WHAT YOU ARE ASKED TO DO | The answer must restate the records below word for word.

Dataset entries |
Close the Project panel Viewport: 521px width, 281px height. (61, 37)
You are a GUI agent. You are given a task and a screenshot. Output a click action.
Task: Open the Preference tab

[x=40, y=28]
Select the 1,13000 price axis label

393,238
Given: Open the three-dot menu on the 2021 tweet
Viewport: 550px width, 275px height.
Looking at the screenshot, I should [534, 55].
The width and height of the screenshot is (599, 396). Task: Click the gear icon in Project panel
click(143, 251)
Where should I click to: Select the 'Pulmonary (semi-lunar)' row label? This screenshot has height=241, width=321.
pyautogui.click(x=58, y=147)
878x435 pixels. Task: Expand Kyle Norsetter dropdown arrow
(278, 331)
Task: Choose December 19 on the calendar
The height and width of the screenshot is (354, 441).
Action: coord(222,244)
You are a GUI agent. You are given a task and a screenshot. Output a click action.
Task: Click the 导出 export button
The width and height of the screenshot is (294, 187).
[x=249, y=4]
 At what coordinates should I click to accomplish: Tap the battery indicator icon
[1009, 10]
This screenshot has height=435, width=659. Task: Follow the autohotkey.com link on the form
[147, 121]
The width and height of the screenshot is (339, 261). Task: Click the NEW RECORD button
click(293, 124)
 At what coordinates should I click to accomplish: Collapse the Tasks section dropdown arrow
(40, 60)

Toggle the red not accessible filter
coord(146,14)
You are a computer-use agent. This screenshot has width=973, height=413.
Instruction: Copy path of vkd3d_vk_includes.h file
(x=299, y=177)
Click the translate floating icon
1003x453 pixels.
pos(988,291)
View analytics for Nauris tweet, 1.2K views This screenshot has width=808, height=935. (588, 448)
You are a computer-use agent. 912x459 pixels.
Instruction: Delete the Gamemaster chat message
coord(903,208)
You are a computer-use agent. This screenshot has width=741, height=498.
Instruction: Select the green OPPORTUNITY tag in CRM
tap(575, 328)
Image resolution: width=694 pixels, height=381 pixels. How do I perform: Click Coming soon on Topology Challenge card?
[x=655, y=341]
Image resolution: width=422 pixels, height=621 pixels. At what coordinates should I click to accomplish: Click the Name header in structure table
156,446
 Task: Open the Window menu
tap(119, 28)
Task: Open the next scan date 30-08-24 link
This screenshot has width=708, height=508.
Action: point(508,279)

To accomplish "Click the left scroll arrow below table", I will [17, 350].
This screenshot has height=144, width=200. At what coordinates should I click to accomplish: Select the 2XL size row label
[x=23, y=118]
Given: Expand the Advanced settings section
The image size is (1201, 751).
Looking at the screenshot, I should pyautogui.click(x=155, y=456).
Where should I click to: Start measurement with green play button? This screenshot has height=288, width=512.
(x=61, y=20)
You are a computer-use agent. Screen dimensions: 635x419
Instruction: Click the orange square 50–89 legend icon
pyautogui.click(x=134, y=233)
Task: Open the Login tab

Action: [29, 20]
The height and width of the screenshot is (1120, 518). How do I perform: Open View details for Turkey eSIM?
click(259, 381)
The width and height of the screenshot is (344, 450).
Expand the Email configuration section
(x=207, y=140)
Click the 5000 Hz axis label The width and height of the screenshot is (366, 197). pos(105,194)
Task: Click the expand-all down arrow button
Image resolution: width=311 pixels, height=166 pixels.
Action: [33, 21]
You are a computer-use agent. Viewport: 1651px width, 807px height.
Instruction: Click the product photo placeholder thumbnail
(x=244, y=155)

EXERCISE RESULT |
Close the Project panel Viewport: 521px width, 281px height. (61, 37)
You are a GUI agent. You are given a task and a screenshot. Output a click action.
Task: Open the Preference tab

[x=40, y=28]
Select the 1,13000 price axis label

393,238
Given: Open the three-dot menu on the 2021 tweet
Viewport: 550px width, 275px height.
Looking at the screenshot, I should [534, 55].
The width and height of the screenshot is (599, 396). Task: Click the gear icon in Project panel
click(143, 251)
Where should I click to: Select the 'Pulmonary (semi-lunar)' row label? This screenshot has height=241, width=321.
pyautogui.click(x=58, y=147)
878x435 pixels. Task: Expand Kyle Norsetter dropdown arrow
(278, 331)
Task: Choose December 19 on the calendar
The height and width of the screenshot is (354, 441).
Action: coord(222,244)
You are a GUI agent. You are given a task and a screenshot. Output a click action.
Task: Click the 导出 export button
The width and height of the screenshot is (294, 187).
[x=249, y=4]
 At what coordinates should I click to accomplish: Tap the battery indicator icon
[1009, 10]
This screenshot has height=435, width=659. Task: Follow the autohotkey.com link on the form
[147, 121]
The width and height of the screenshot is (339, 261). Task: Click the NEW RECORD button
click(293, 124)
 At what coordinates should I click to accomplish: Collapse the Tasks section dropdown arrow
(40, 60)

Toggle the red not accessible filter
coord(146,14)
You are a computer-use agent. This screenshot has width=973, height=413.
Instruction: Copy path of vkd3d_vk_includes.h file
(x=299, y=177)
Click the translate floating icon
1003x453 pixels.
pos(988,291)
View analytics for Nauris tweet, 1.2K views This screenshot has width=808, height=935. (588, 448)
You are a computer-use agent. 912x459 pixels.
Instruction: Delete the Gamemaster chat message
coord(903,208)
You are a computer-use agent. This screenshot has width=741, height=498.
Instruction: Select the green OPPORTUNITY tag in CRM
tap(575, 328)
Image resolution: width=694 pixels, height=381 pixels. How do I perform: Click Coming soon on Topology Challenge card?
[x=655, y=341]
Image resolution: width=422 pixels, height=621 pixels. At what coordinates should I click to accomplish: Click the Name header in structure table
156,446
 Task: Open the Window menu
tap(119, 28)
Task: Open the next scan date 30-08-24 link
This screenshot has width=708, height=508.
Action: point(508,279)

To accomplish "Click the left scroll arrow below table", I will [17, 350].
This screenshot has height=144, width=200. At what coordinates should I click to accomplish: Select the 2XL size row label
[x=23, y=118]
Given: Expand the Advanced settings section
The image size is (1201, 751).
Looking at the screenshot, I should pyautogui.click(x=155, y=456).
Where should I click to: Start measurement with green play button? This screenshot has height=288, width=512.
(x=61, y=20)
You are a computer-use agent. Screen dimensions: 635x419
Instruction: Click the orange square 50–89 legend icon
pyautogui.click(x=134, y=233)
Task: Open the Login tab

Action: [29, 20]
The height and width of the screenshot is (1120, 518). How do I perform: Open View details for Turkey eSIM?
click(259, 381)
The width and height of the screenshot is (344, 450).
Expand the Email configuration section
(x=207, y=140)
Click the 5000 Hz axis label The width and height of the screenshot is (366, 197). pos(105,194)
Task: Click the expand-all down arrow button
Image resolution: width=311 pixels, height=166 pixels.
Action: [33, 21]
You are a computer-use agent. Viewport: 1651px width, 807px height.
Instruction: Click the product photo placeholder thumbnail
(x=244, y=155)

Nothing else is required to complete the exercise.